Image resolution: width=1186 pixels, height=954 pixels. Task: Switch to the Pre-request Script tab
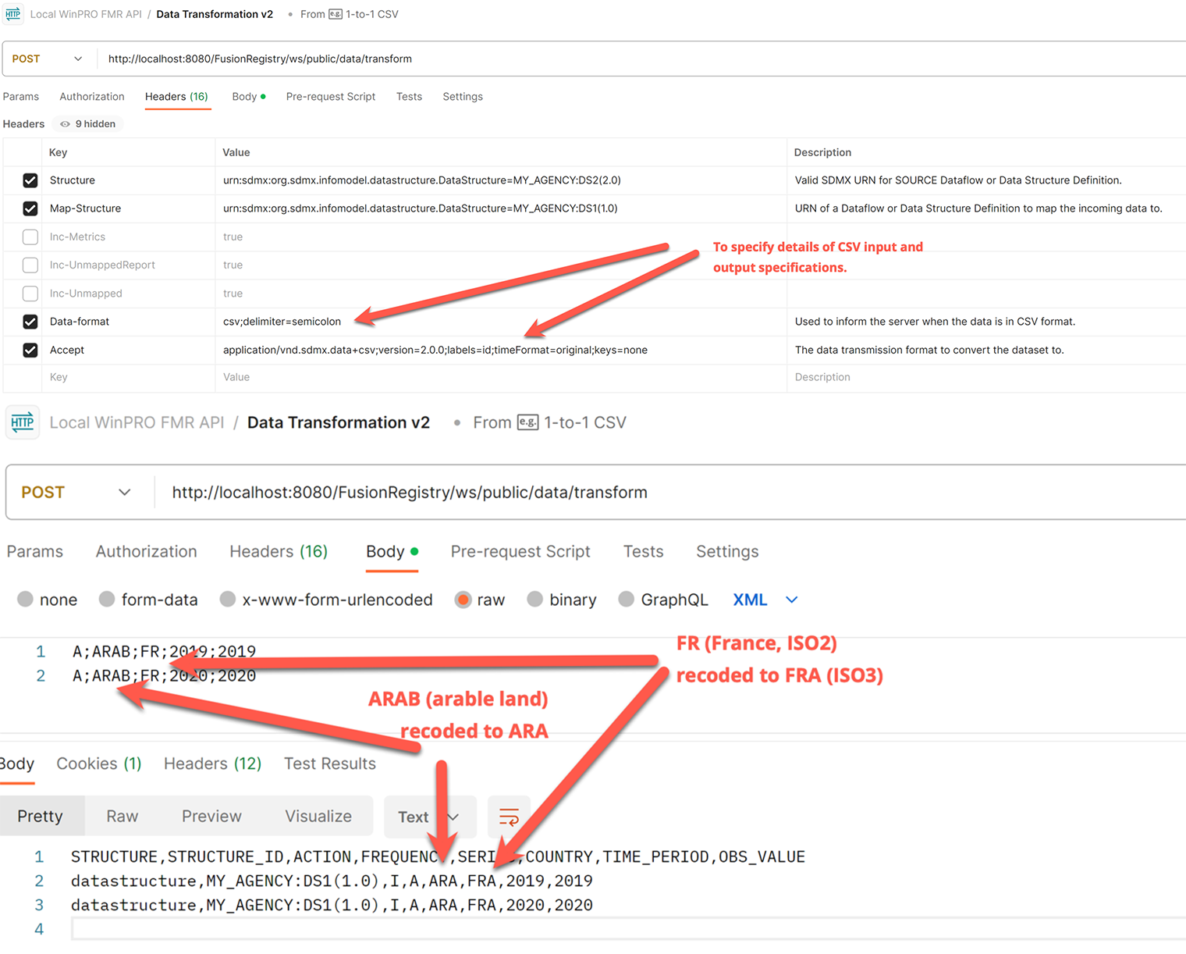[x=520, y=552]
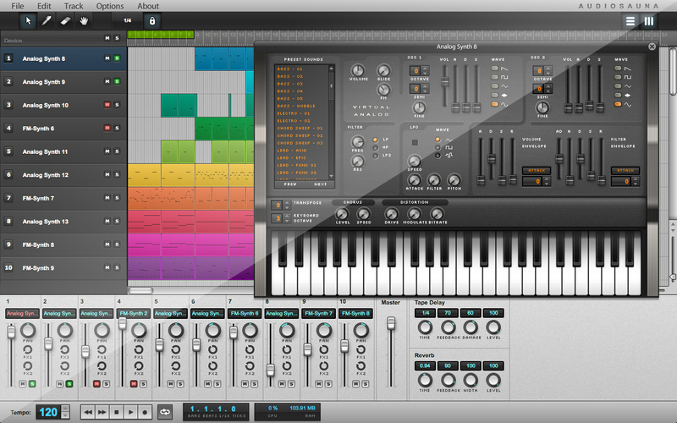
Task: Toggle the loop playback icon
Action: point(164,411)
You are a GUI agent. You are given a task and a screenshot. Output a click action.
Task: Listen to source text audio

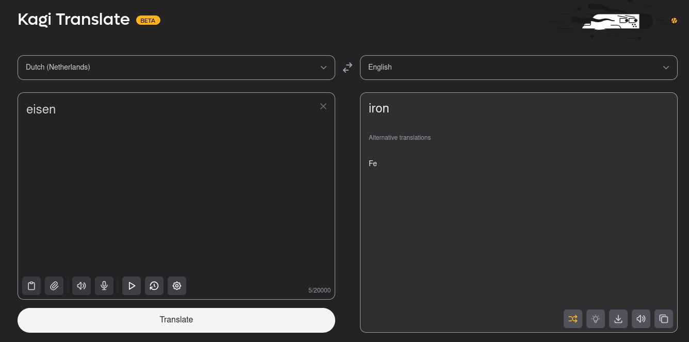coord(81,286)
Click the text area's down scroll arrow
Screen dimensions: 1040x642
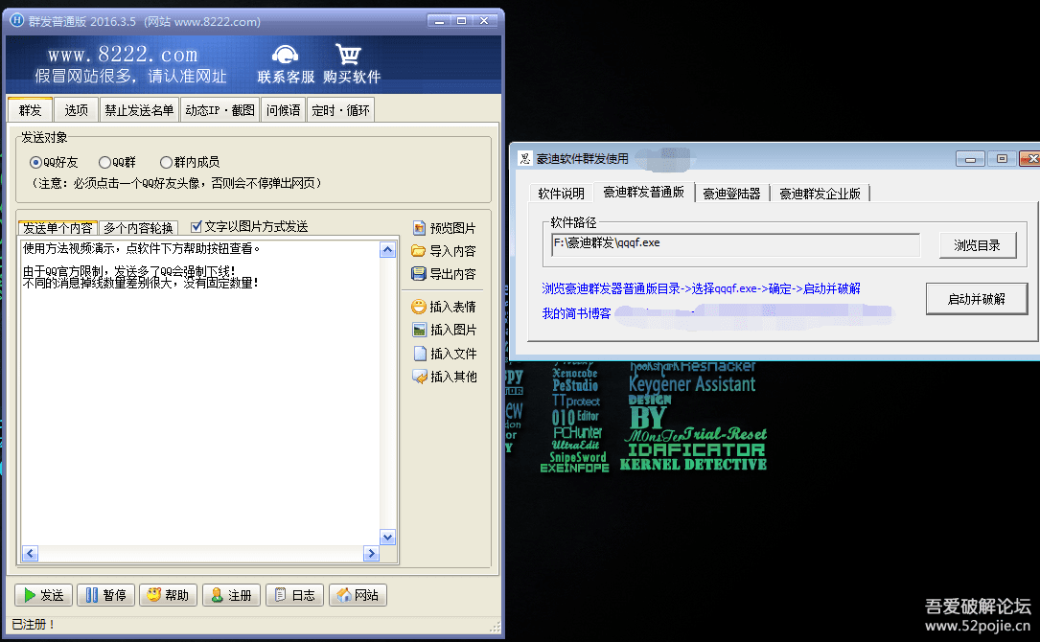pyautogui.click(x=387, y=538)
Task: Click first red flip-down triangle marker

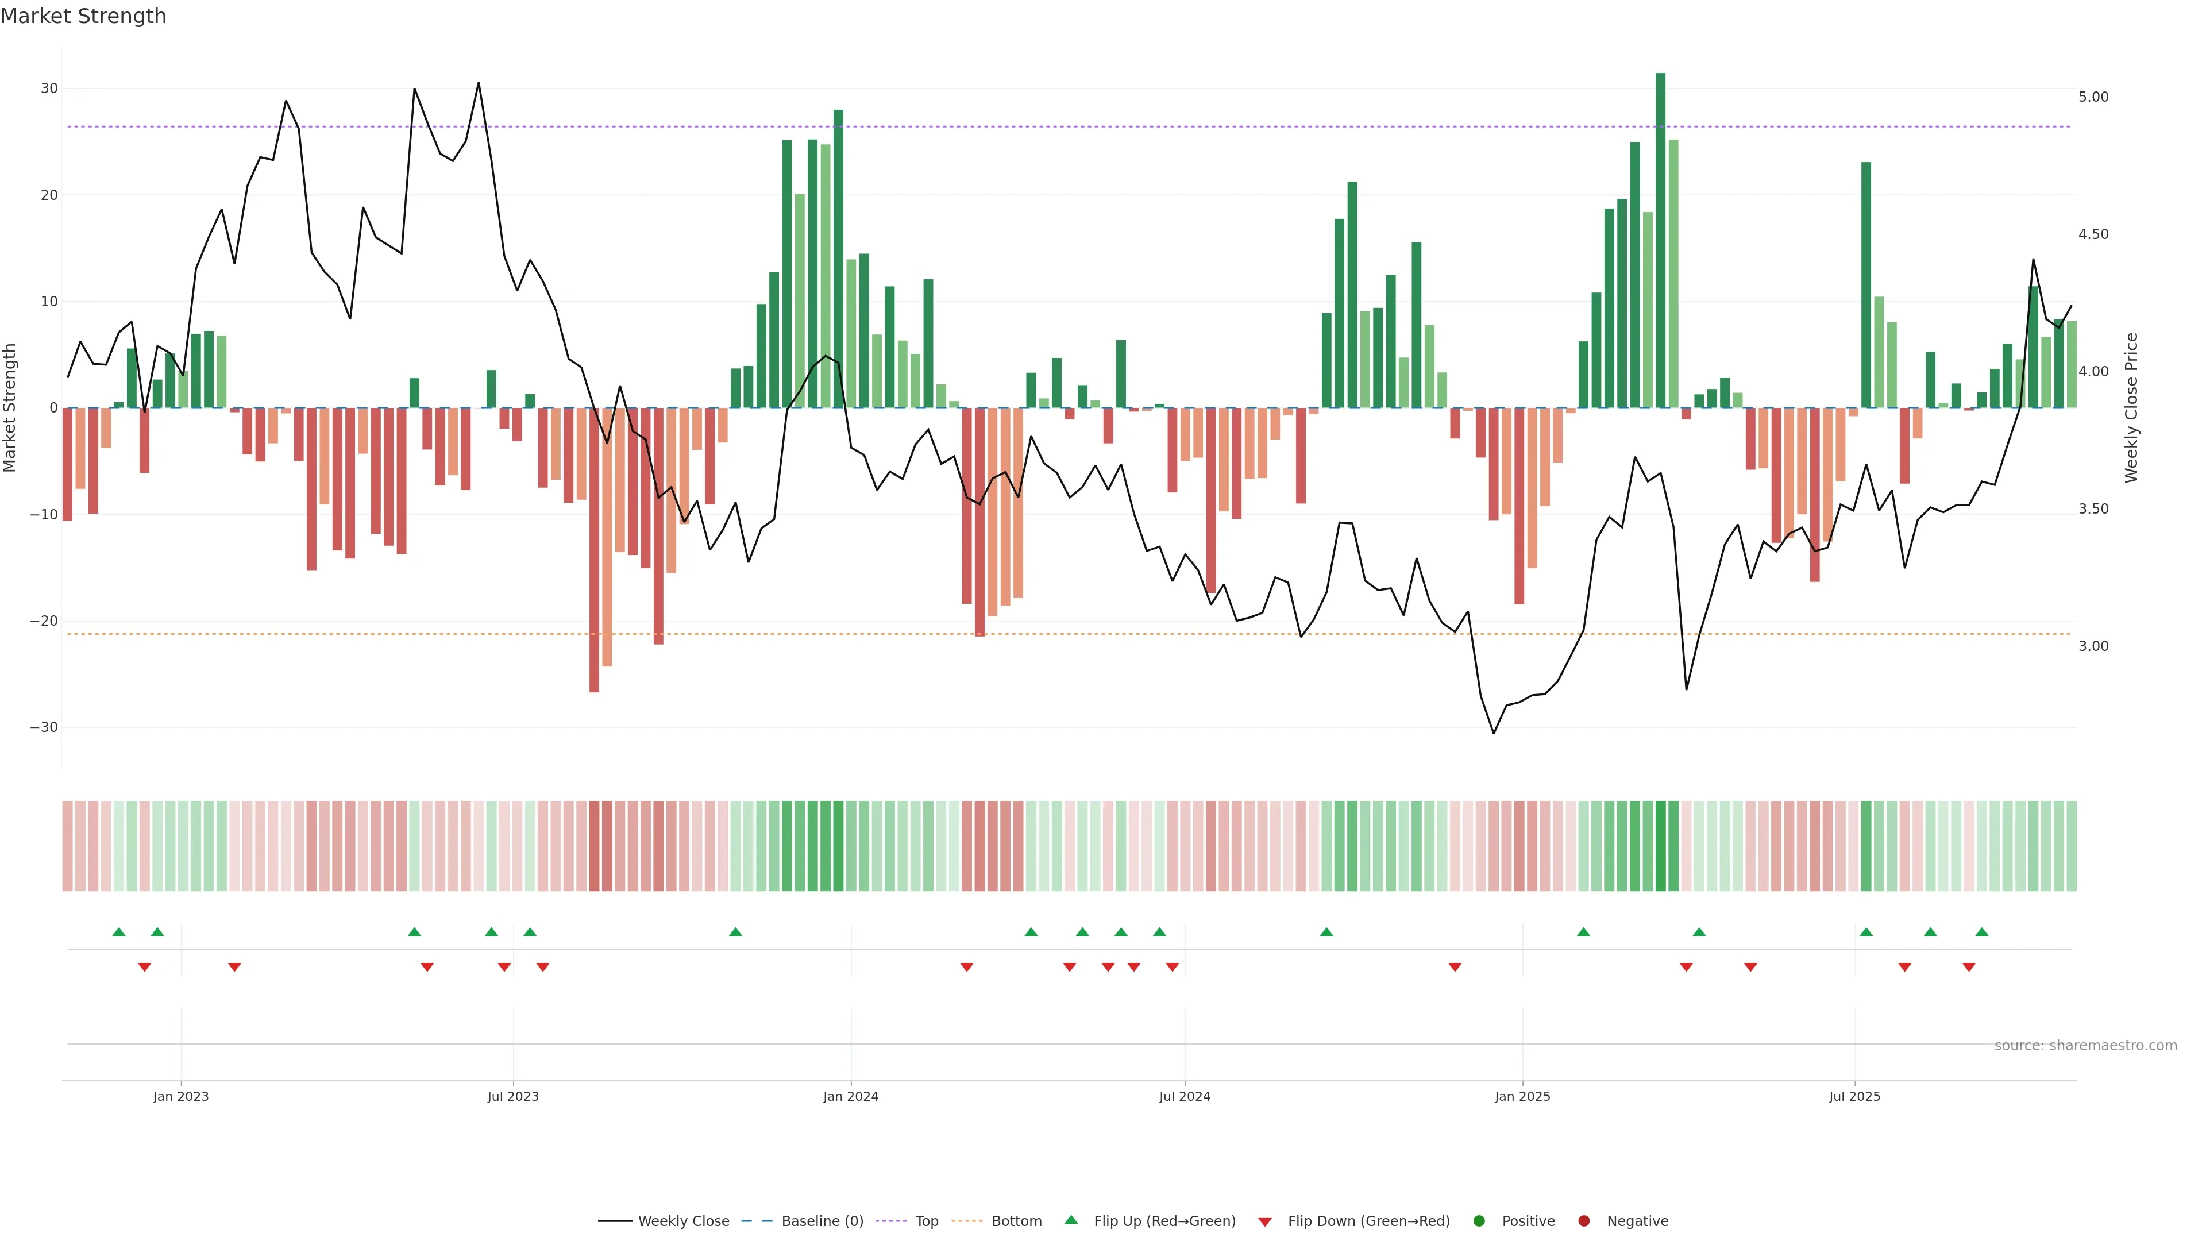Action: pyautogui.click(x=145, y=967)

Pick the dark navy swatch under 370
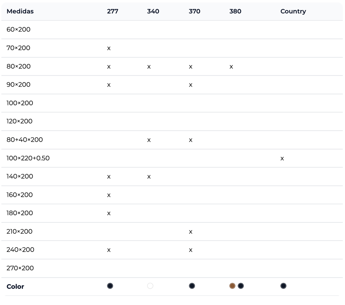(192, 286)
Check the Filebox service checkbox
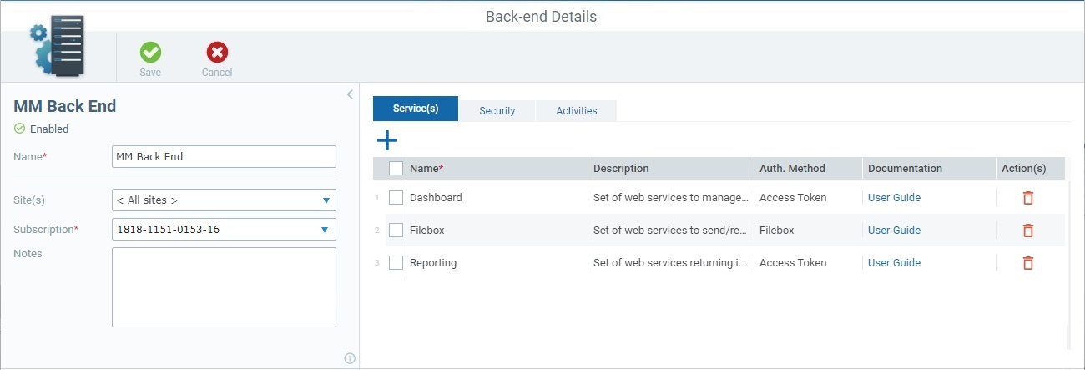 pyautogui.click(x=396, y=231)
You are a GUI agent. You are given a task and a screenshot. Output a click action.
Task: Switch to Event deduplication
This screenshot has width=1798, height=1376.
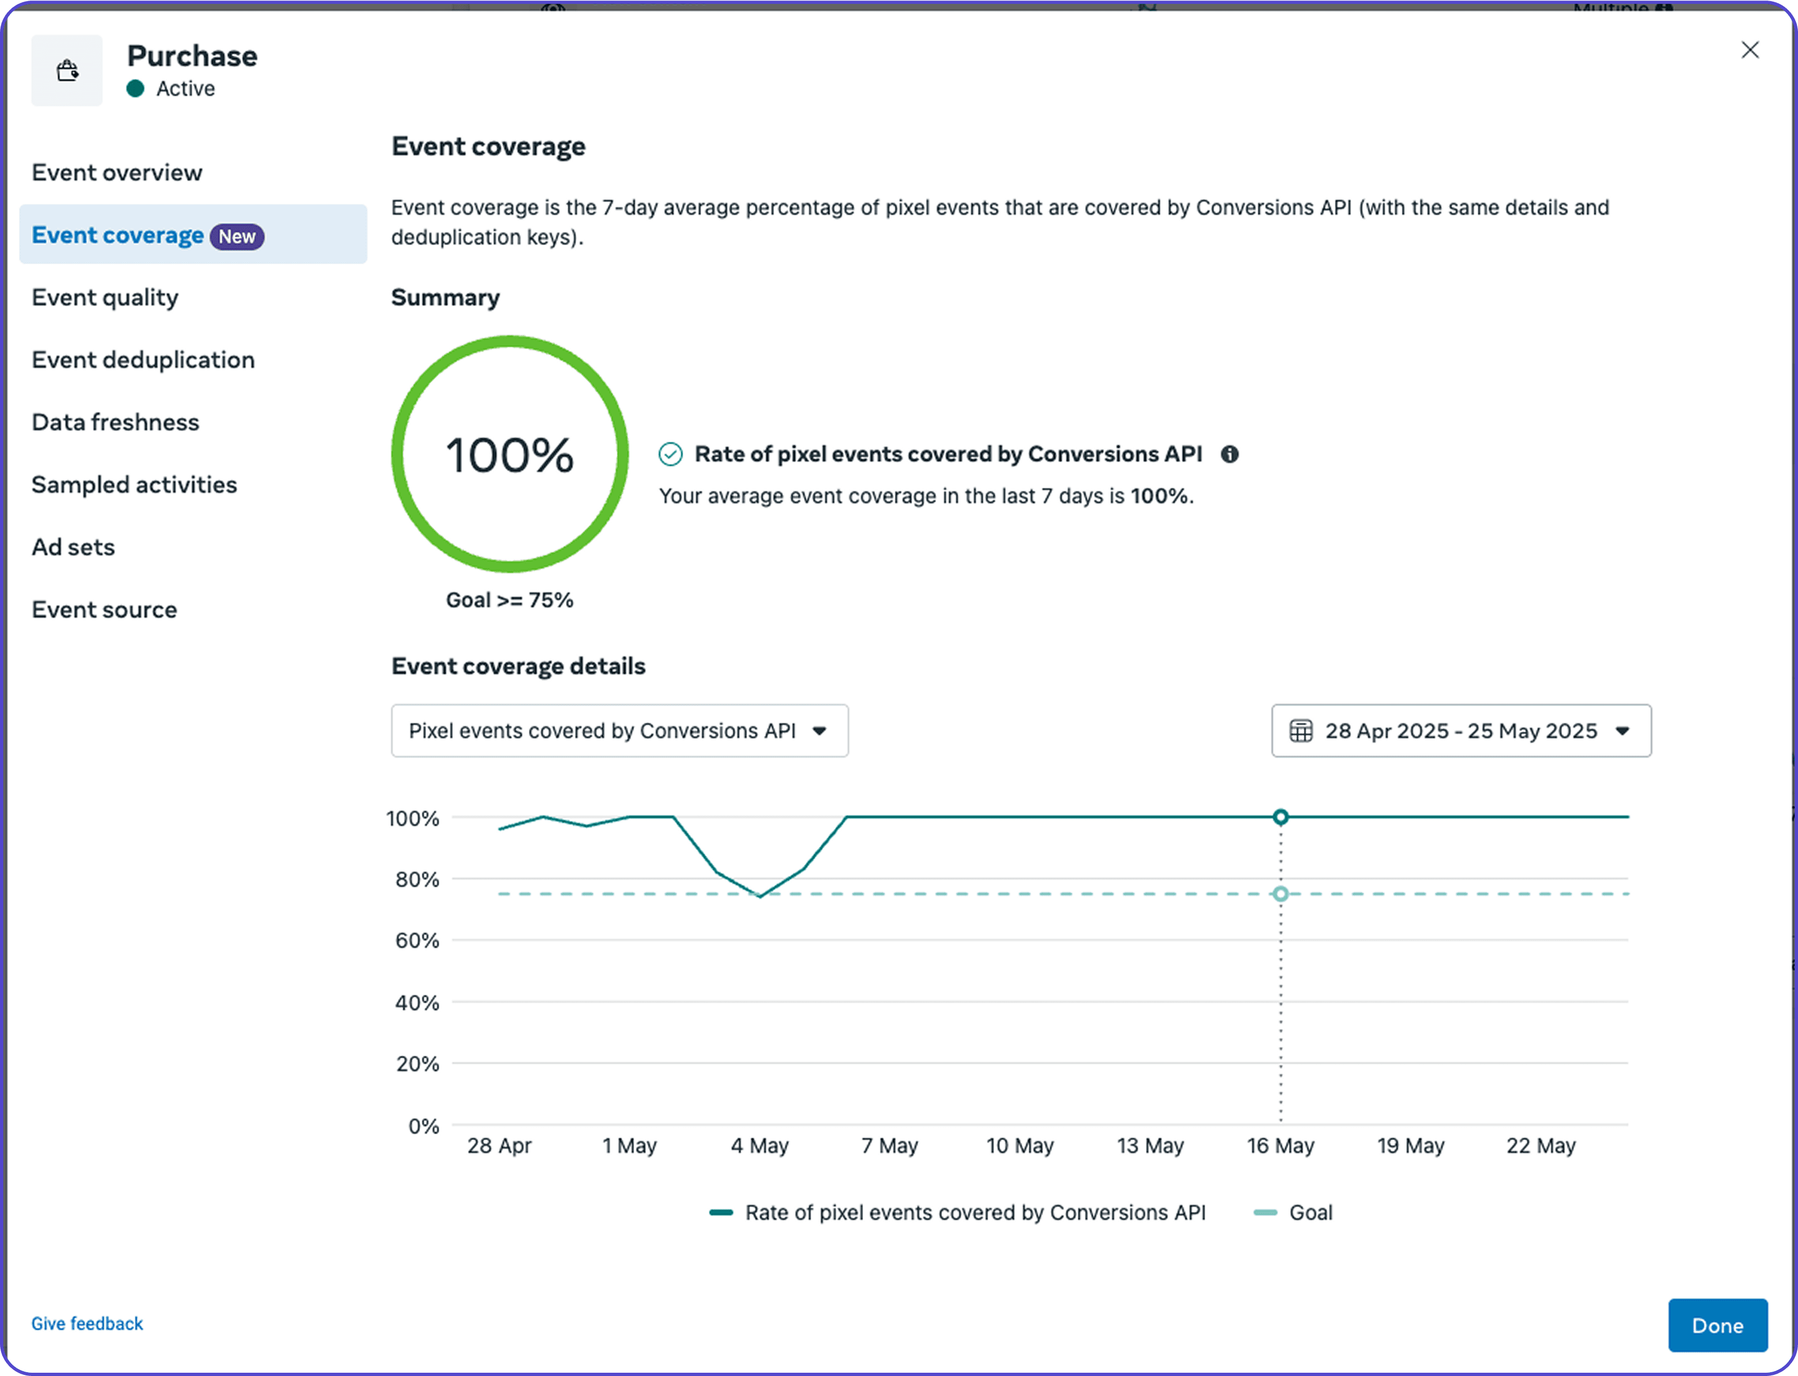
-=-=-=-=-
Short exercise: Copy every row above word for word, leaving out the pictures.

Solution for this problem:
Image resolution: width=1186 pixels, height=954 pixels. Task: Switch to the Pre-request Script tab
[x=520, y=552]
Task: Toggle the loop playback icon
Action: point(164,411)
You are a GUI agent. You are given a task and a screenshot. Output a click action.
Task: Listen to source text audio

coord(81,286)
Click the text area's down scroll arrow
Screen dimensions: 1040x642
pyautogui.click(x=387, y=538)
Task: Click first red flip-down triangle marker

Action: pyautogui.click(x=145, y=967)

Pick the dark navy swatch under 370
(192, 286)
Check the Filebox service checkbox
 pyautogui.click(x=396, y=231)
You are a GUI agent. You are given a task and a screenshot. Output a click action.
Task: Switch to Event deduplication
This screenshot has width=1798, height=1376.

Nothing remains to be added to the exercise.